## GIVEN RECORDS

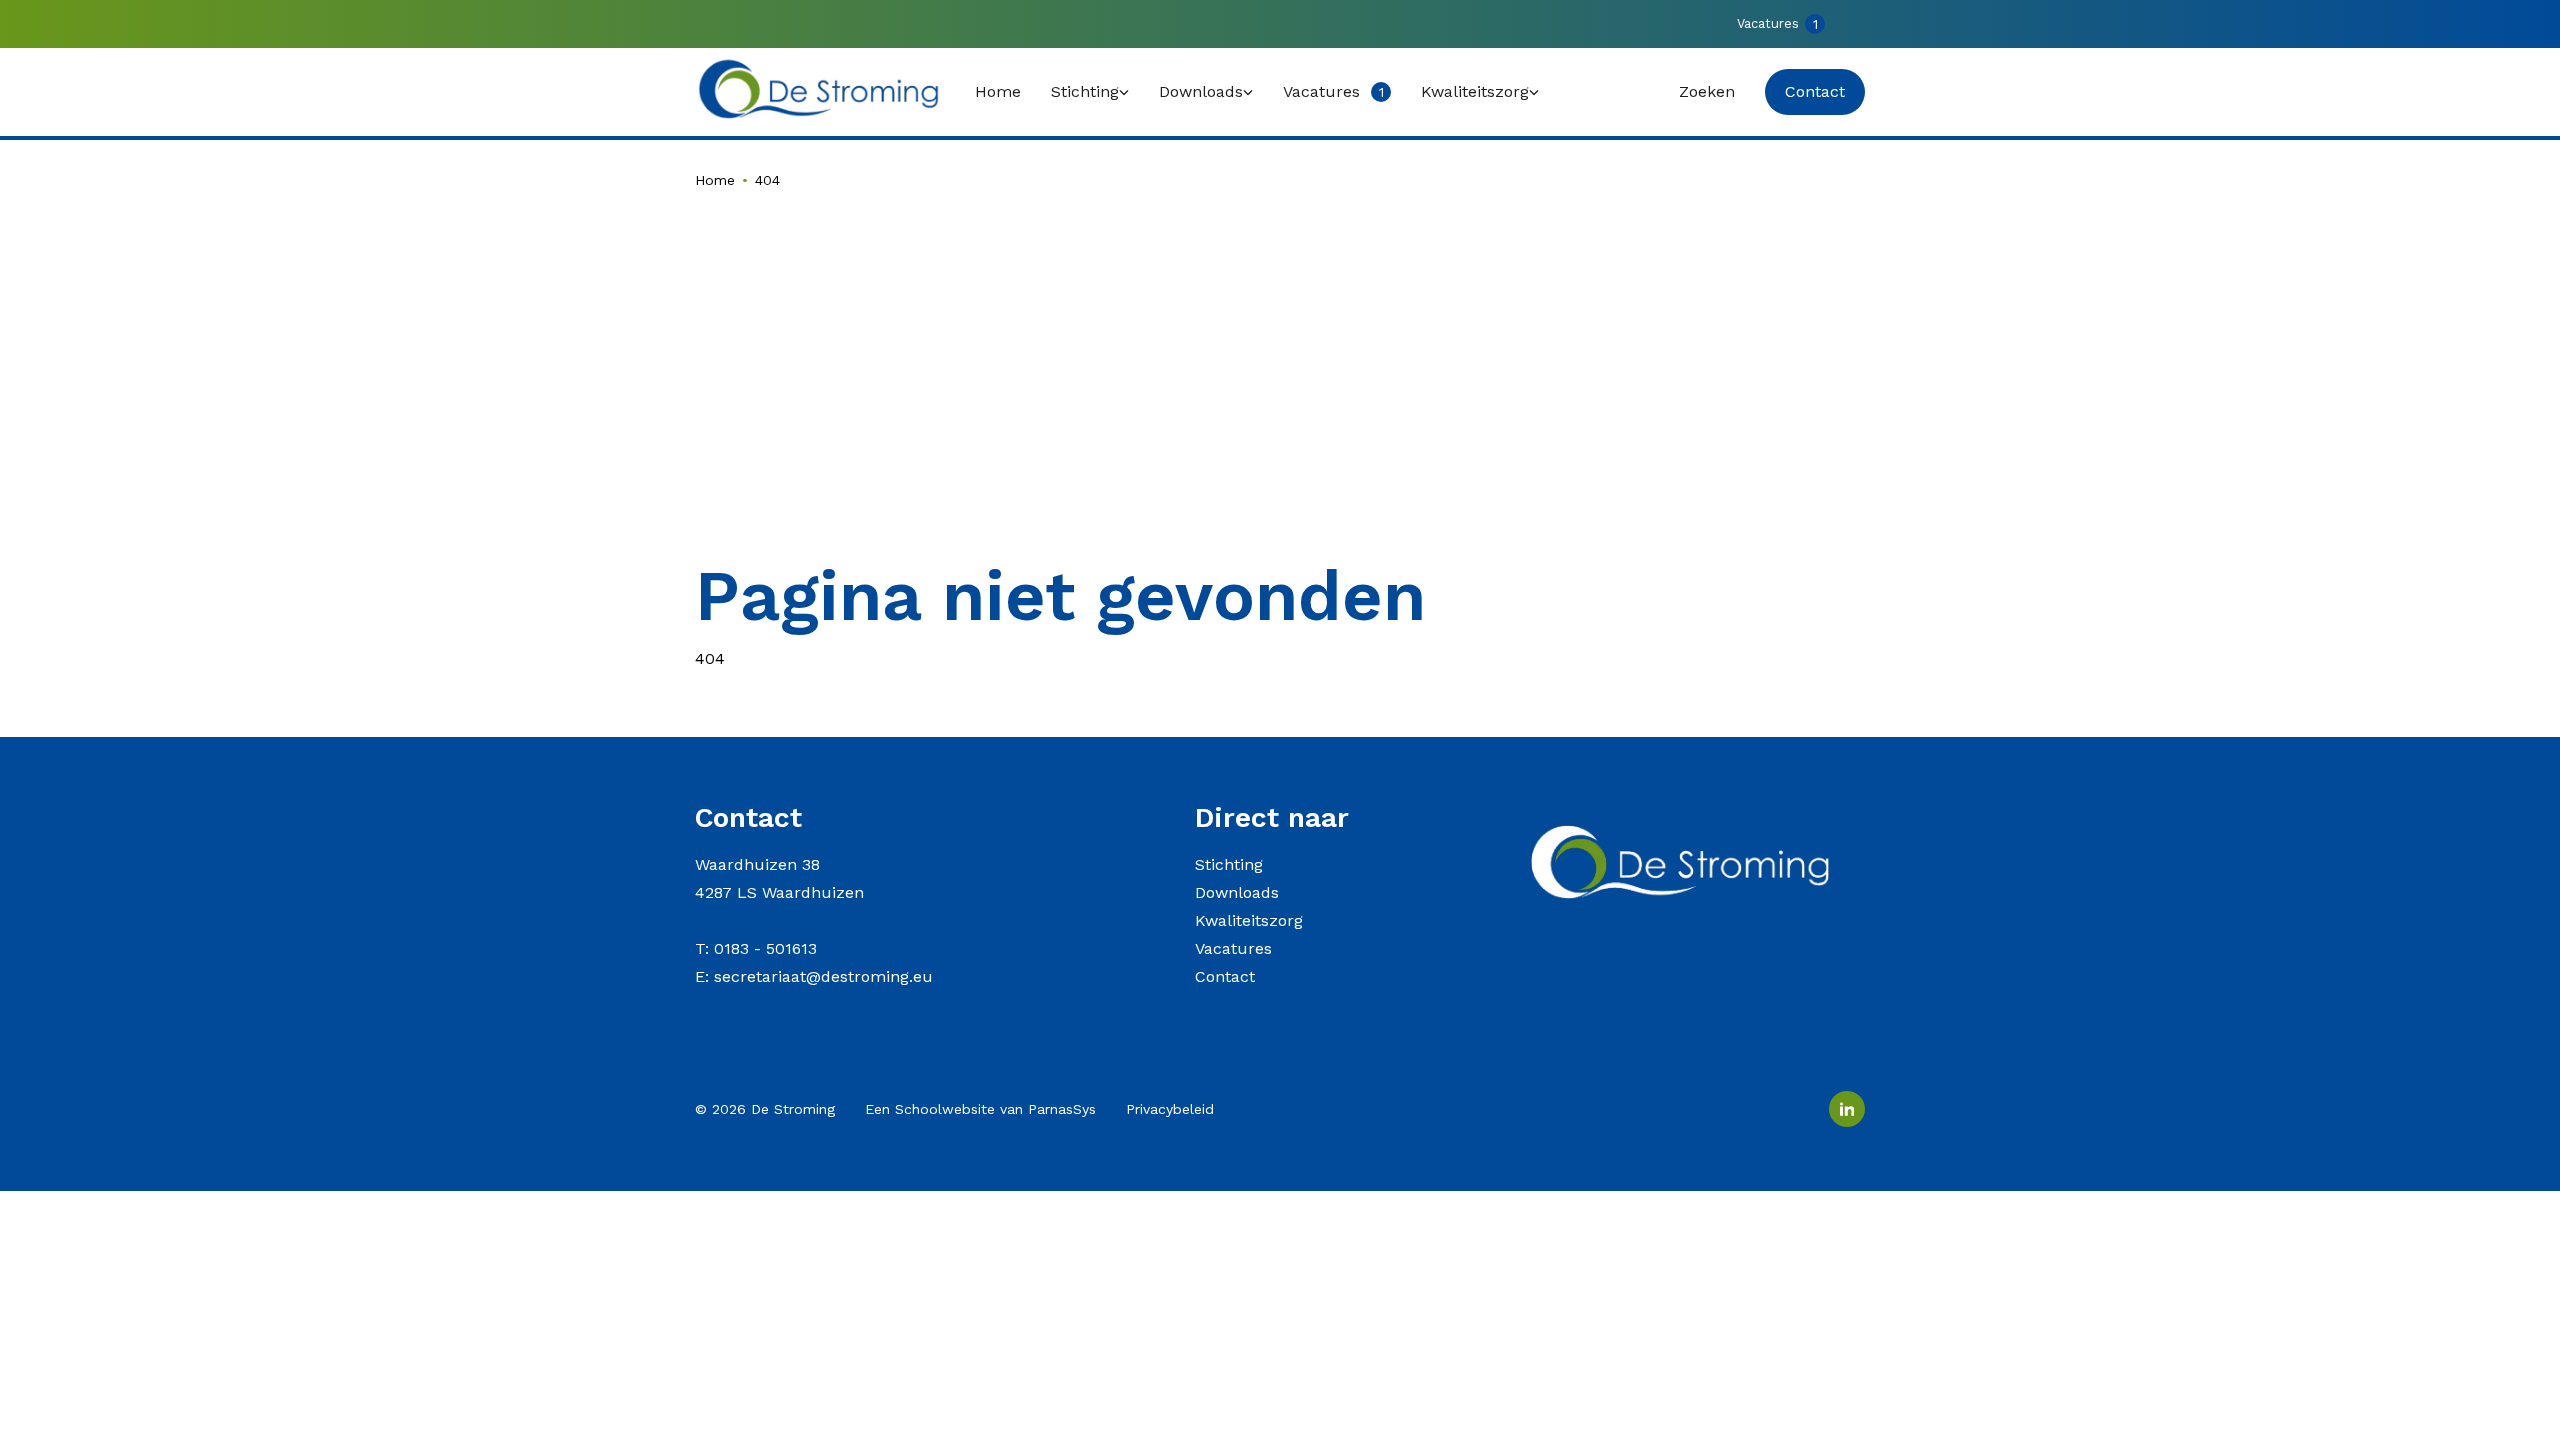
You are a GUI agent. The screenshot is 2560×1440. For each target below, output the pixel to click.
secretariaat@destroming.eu (823, 976)
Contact (1225, 976)
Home (715, 180)
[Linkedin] (1847, 1109)
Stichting (1229, 864)
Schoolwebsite (945, 1109)
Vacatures (1233, 948)
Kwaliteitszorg (1249, 920)
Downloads (1237, 892)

## TASK REQUIREMENTS
All that is wanted is the line with "secretariaat@destroming.eu (823, 976)" and every later line in the entries, reproduced exactly.

## TASK OUTPUT
secretariaat@destroming.eu (823, 976)
Contact (1225, 976)
Home (715, 180)
[Linkedin] (1847, 1109)
Stichting (1229, 864)
Schoolwebsite (945, 1109)
Vacatures (1233, 948)
Kwaliteitszorg (1249, 920)
Downloads (1237, 892)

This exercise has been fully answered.